Reservations in the bill of lading
It is common to see reservations made to the statement of quantity in the bill, e.g. "Weight ... quantity ... unknown". Under English Law this has been held to be effective where the master has no means of knowing the quantity shipped, so that other evidence will have to be produced to prove any shortage (New Chinese Antimony Company Ltd v Ocean Steamship Company Ltd  2 KB 644 approved in the 'MATA K'  2 LLR 614). There are however many jurisdictions which will not give effect to such reservations e.g. USA.
Knowledge that the shippers' figure is inaccurate
The master may not be able to rely on the reservation where he knows the shippers' figure is inaccurate. The safer course then is for the master to write the ship's figures alongside the shippers' figures in the bill of lading. Where the discrepancy is so great the bill of lading figure is obviously wrong, it may not be safe even under English Law to rely on the reservation (see the 'SIRINA'  2 LLR 613 at 615).
Where the master is pressured to sign an inaccurate bill of lading
Where physical threats or coercion are used, the master may be forced to sign the bill of lading stating an inaccurate quantity.

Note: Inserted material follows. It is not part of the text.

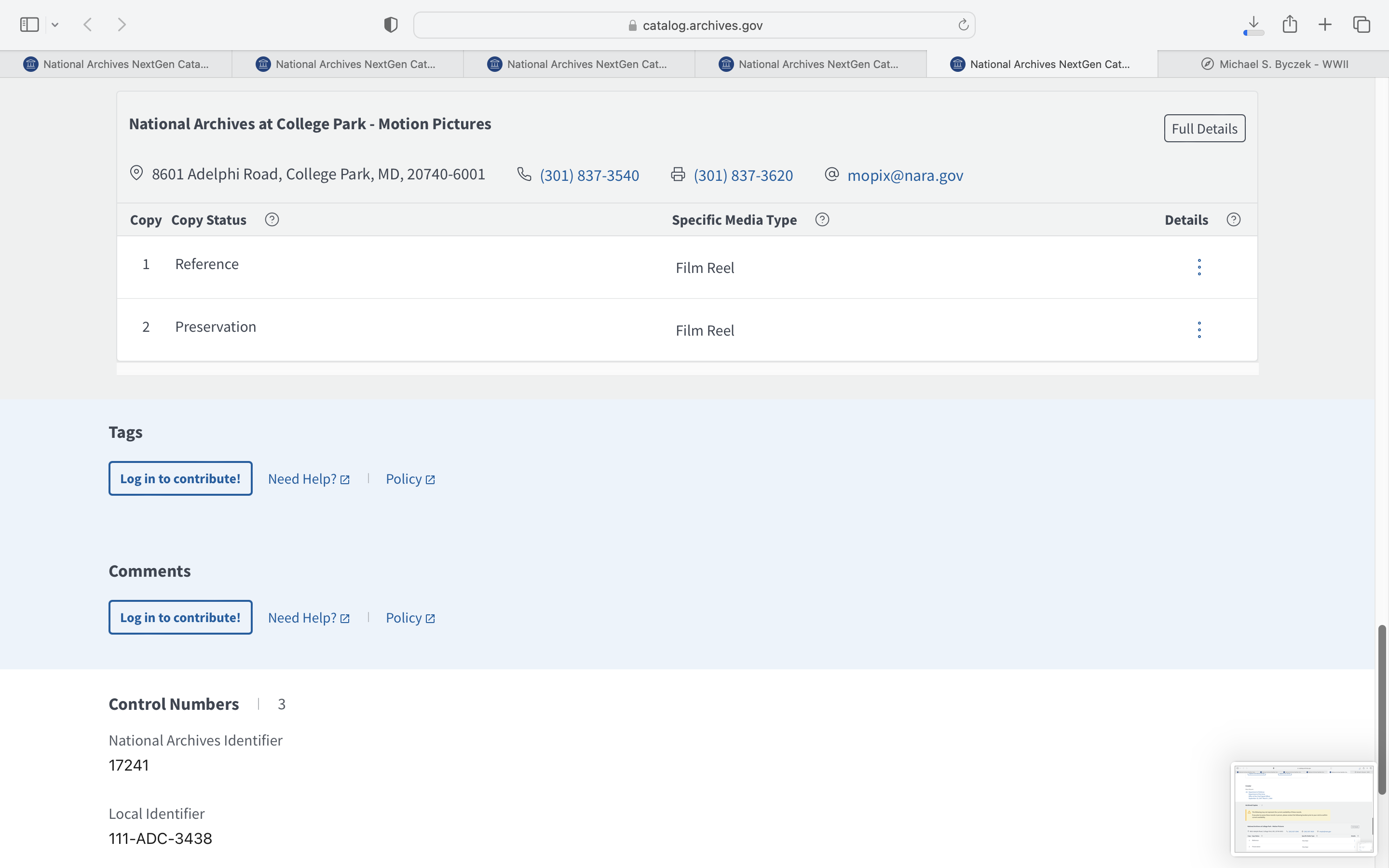Click the Full Details button
The height and width of the screenshot is (868, 1389).
pyautogui.click(x=1204, y=129)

Once the master reaches a place of safety, he should consider issuing a protest.
Where the charterer relies on a clause stating that bills must be signed by the master as presented, the master is not required to sign bills which are factually incorrect (see the 'BOUKADOURA'  1 LLR page 393).
If commercial pressure is applied by the shipper, the owner may have to consider whether to try to negotiate, accept the commercial risk of signing the incorrect bills of lading or accept a letter of indemnity.
If a letter of indemnity is issued where the bill of lading figure is clearly wrong it will be unenforceable under English Law on the grounds of fraudulent misrepresentation. (Brown Jenkinson v Percy Dalton  2QB 621, 639).
It is also dangerous to sign bills of lading containing inaccurate information as P&I Club cover may be lost.
The law in this area is complex and the consequences serious. It is essential that the Member discuss the position with his P&I Club and lawyers.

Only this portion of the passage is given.